Mendele Mokher Sefarim was the first to use Yiddish as a vehicle of literary creation. In his stories he combined a compassionate love for his people with a rejection of the degradations of ghetto life and of the stultifying influence of antiquated Jewish traditions. Shalom Aleichem, the most loved of all Yiddish writers, depicted with humor, sadness, and tenderness the characters in the ghetto. Peretz, who had assimilated the influences of the great Russian authors of his time and of the classic literature of Western Europe, was the most intellectual and the most cosmopolitan of the three writers. His stories and novelettes display a remarkable psychological subtlety.

IV

The Postclassical Period

After 1914 the traditional Jewish life of Eastern Europe began to disintegrate under the impact of wars, migrations, revolutions, and persecutions. Many Yiddish writers who survived the succession of catastrophes fled to the United States and settled in New York City, which soon became a Yiddish literary center second only to Warsaw in importance; some migrated to the countries of Western Europe or to Palestine. Others, living in Russia, were affected greatly by the turmoil of the Bolshevik revolution. Among the most outstanding Yiddish authors of this period were Abraham Reisen, who wrote poetry and evocative short stories based on his poverty-stricken childhood; Sholem Asch, who is known to non-Jewish readers for his novels about the beginnings of Christianity; Israel Joshua Singer, author of The Brothers Ashkenazi (1936; trans. 1936), who, along with Asch, helped to perfect the full-length Yiddish novel; and Zalman Schneour, who introduced erotic themes into Jewish writing. The social realists Moshe Kulbak, a poet, novelist, and dramatist, and David Bergelson, a novelist and journalist, were among the many Soviet Yiddish writers liquidated in the purges that were carried out during Stalin's dictatorship.
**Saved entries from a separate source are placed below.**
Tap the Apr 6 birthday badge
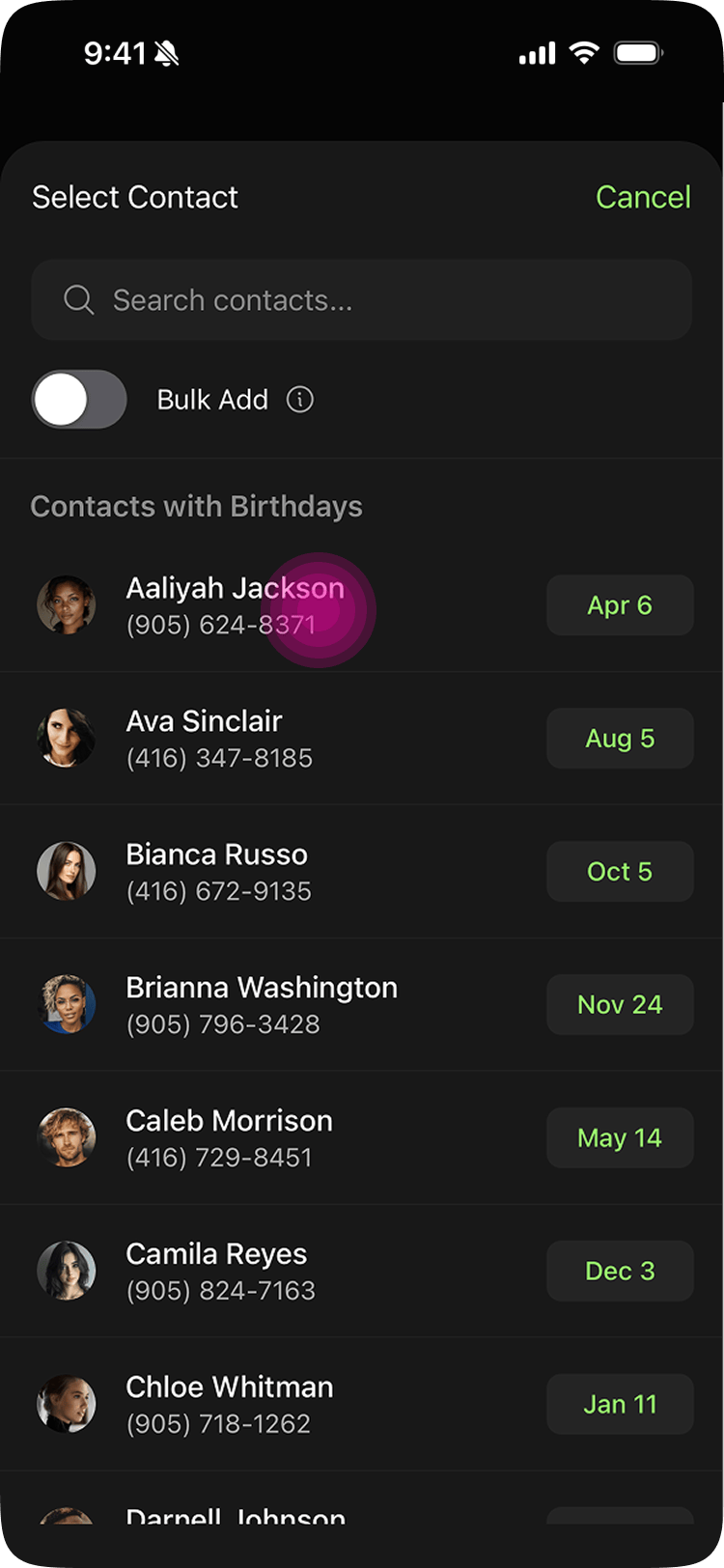pyautogui.click(x=620, y=605)
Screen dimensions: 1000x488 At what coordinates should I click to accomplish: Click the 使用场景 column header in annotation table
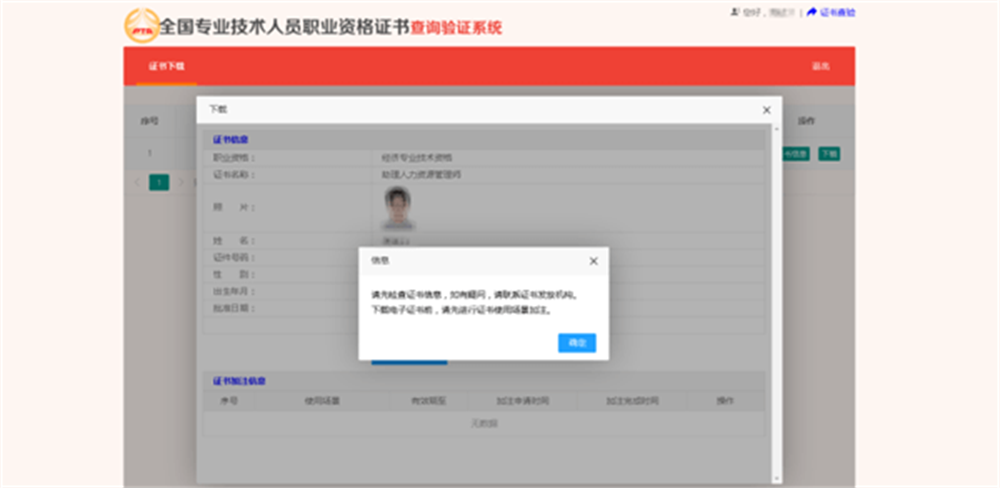tap(322, 401)
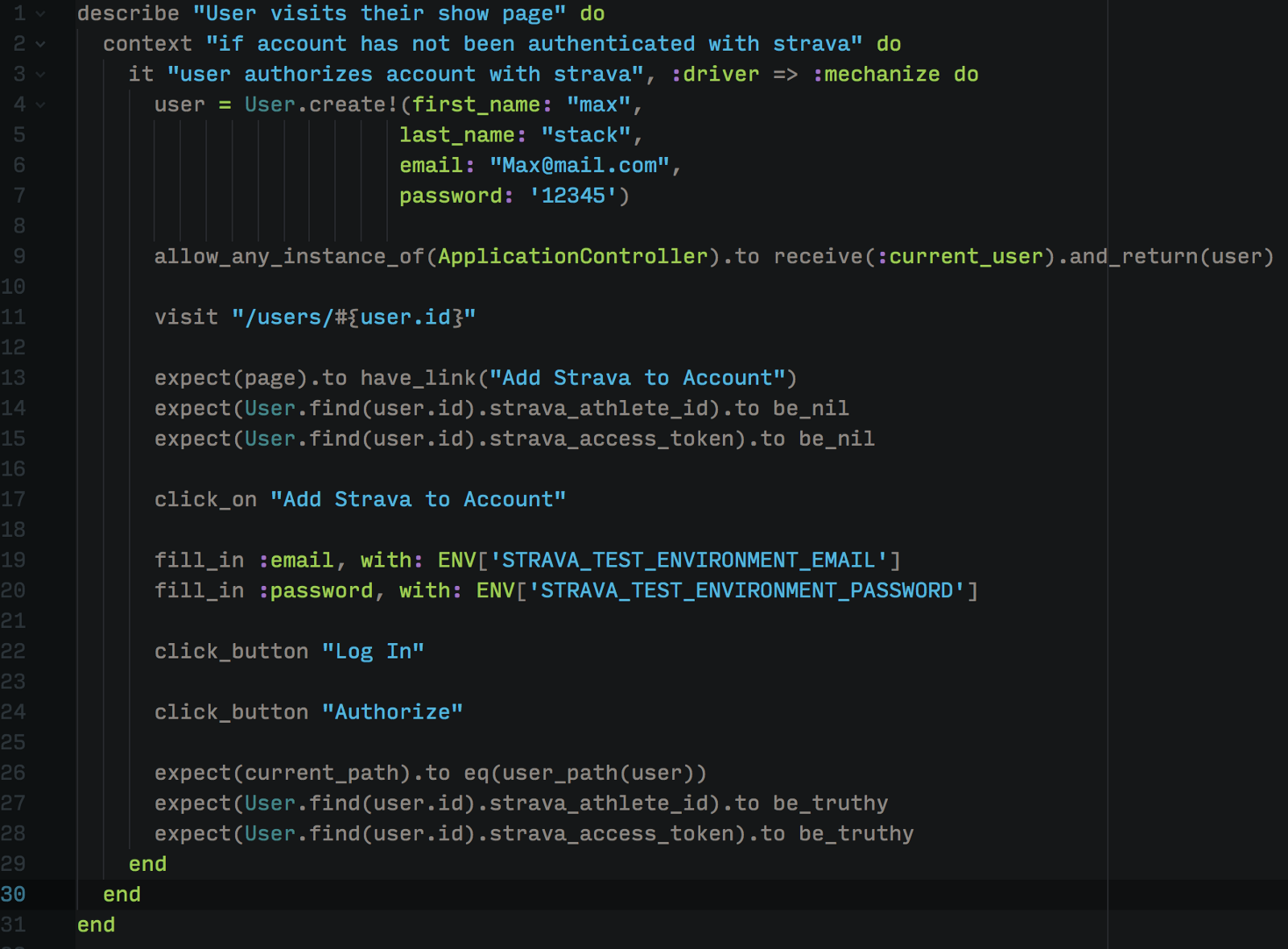Click the have_link matcher on line 13
Viewport: 1288px width, 949px height.
click(x=418, y=378)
A group of gifted American Yiddish writers known as the Young Ones, including Leivick Halpern, known under the pen name H. Leivick, and Joseph Opatoshu, rebelled against the emphasis on social problems in many Yiddish works of the period; instead, they stressed individual creativity and pure art. Another group of immigrant poets and writers, including Jacob Glatstein and Aaron Glanz, treated various cosmopolitan themes. The stories of Nobel laureate Isaac Bashevis Singer often deal with lofty and tragic themes of the Jewish faith, and they are frequently tinged with fantasy.